There’s ES5, ES6, then ES7, TypeScript, AtScript, Dart, Babel…the list goes on.

JavaScript is largely a standards-driven language. That means a committee agrees on what “JavaScript” is, at least the lowest common denominator of it, and browser vendors work to implement those features. Today (but not for long), ES5 is that version of JS that is most widely supported.

However, committee-driven design is notoriously slow, so everyone from independent developers to browser vendors are eager to use and implement new JS features faster than the standards organization can approve them.

JavaScript as browsers understand it is a bit like the “assembly of the web,” meaning that it can correctly run code that was implemented in a higher level language and “transpiled” down to JS the browser understands.
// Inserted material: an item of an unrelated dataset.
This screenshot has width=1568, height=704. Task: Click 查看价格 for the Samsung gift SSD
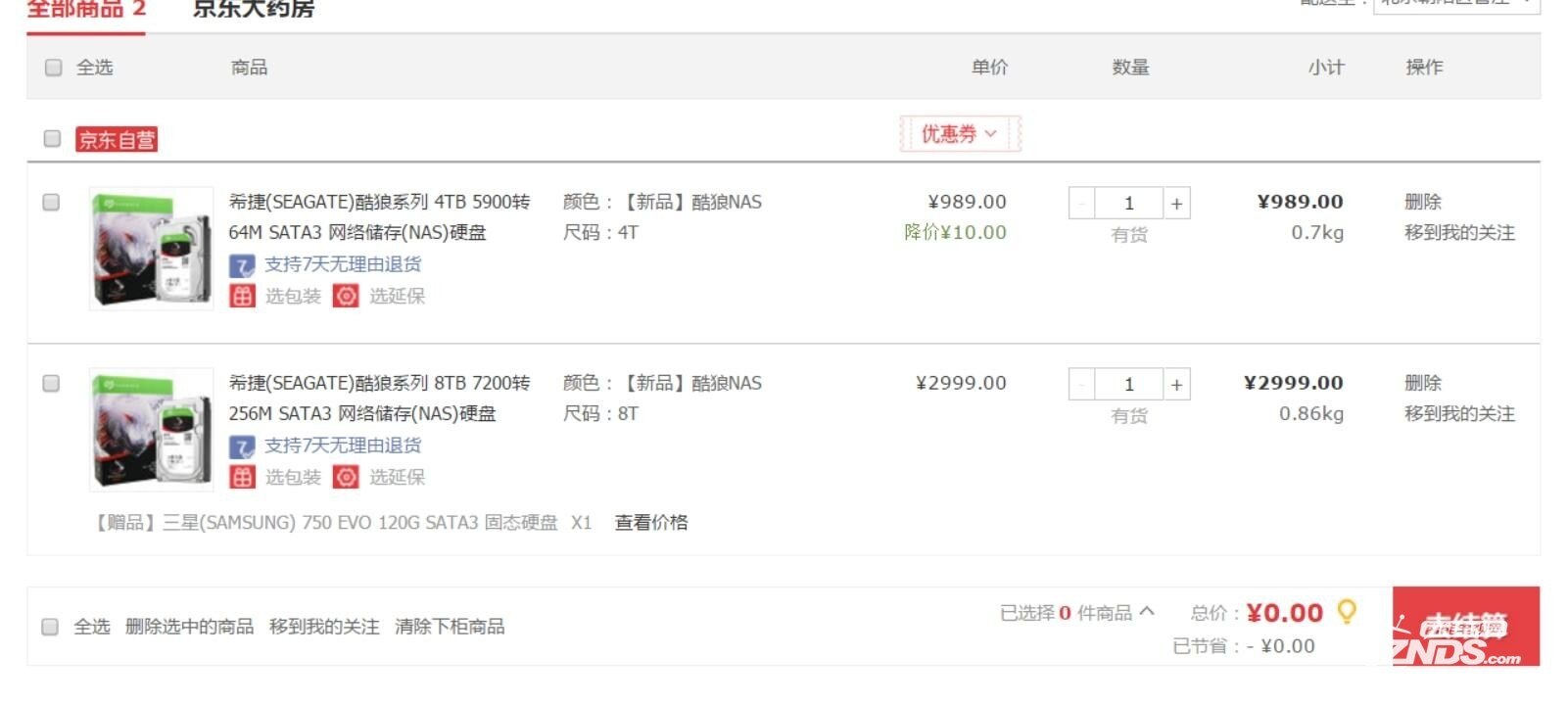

That is exactly what CoffeeScript was, which was one of the first very successful higher-level JS languages. A developer would write CoffeeScript, and the compiler tool would generate plain JavaScript underneath.

This is what we see today with ES6 and everything in between. Browsers don’t yet implement natively a lot of ES6+ features, and developers want to innovate on what JavaScript is. This means they’ve gone to building these higher-level JS languages like AtScript, TypeScript, and tools like Babel that implement futuristic JavaScript features and compile down to ES5.
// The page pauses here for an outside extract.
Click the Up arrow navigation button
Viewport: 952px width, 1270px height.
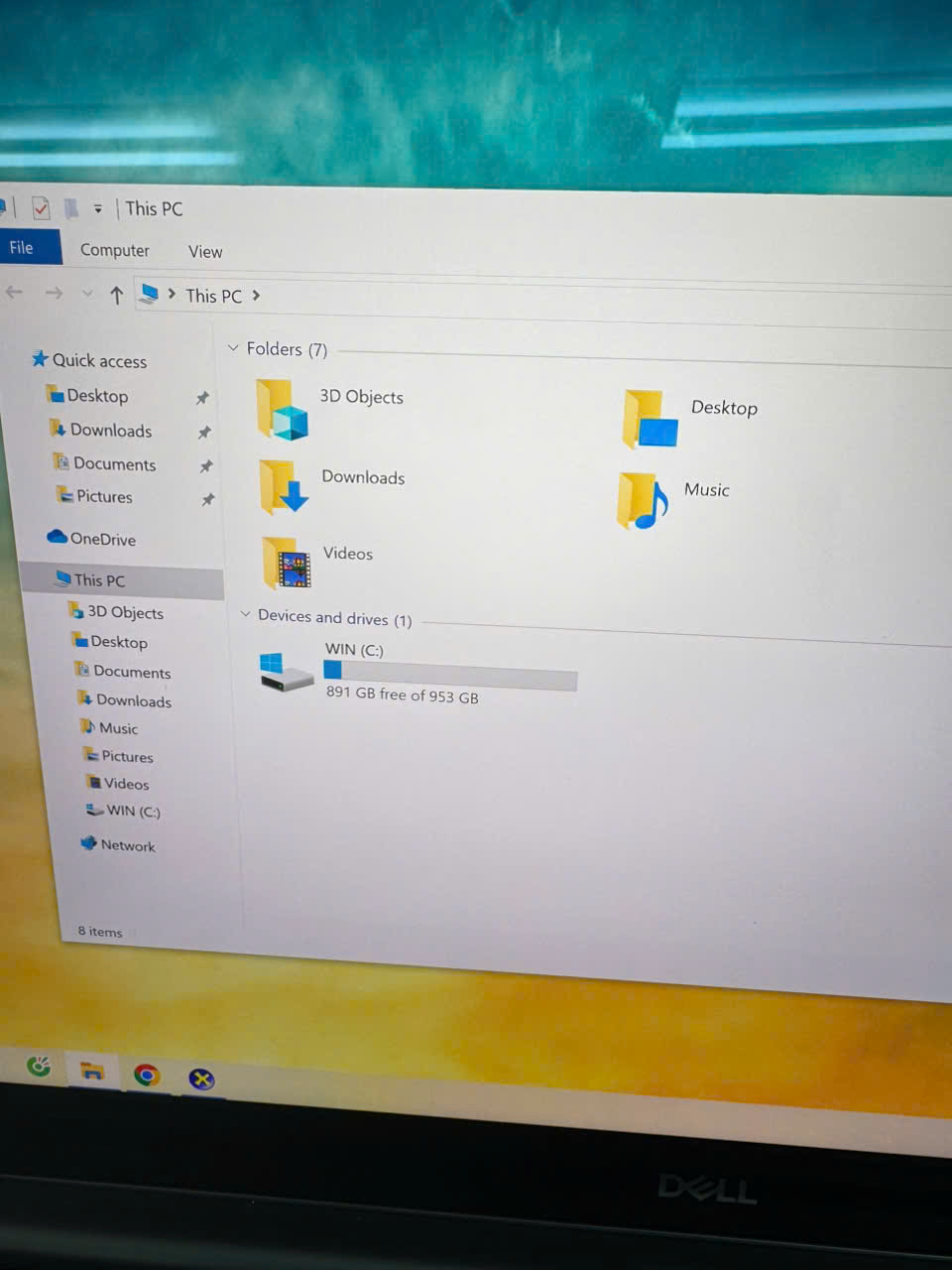117,295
Dart is an experimental language created several years ago by Google. We do not recommend using Dart as new JS features supersede it.

AtScript was an experimental language created by Google to extend JS and Typescript with new features such as annotations and type introspection. It is now defunct.

Typescript is Microsoft’s extension of JS that comes with powerful type checking abilities and object oriented features. Both Angular 2 and Ionic 2 use TypeScript.

ES6 is the next version of JavaScript that was just recently approved that comes with a ton of new ways to write JS. ES7 is a future standard of JS that some are already implementing in these higher level languages.


If you’d like to develop with “plain” ES6 and ES7, you can use Babel, the “compiler for writing next generation JavaScript.” If you’d like to use Ionic and Angular, we recommend TypeScript which will provide similar features as babel, with extra type checking if you choose to use it.

If you’re interested in type checking and new OO features, or want to contribute to Angular 2, check out TypeScript.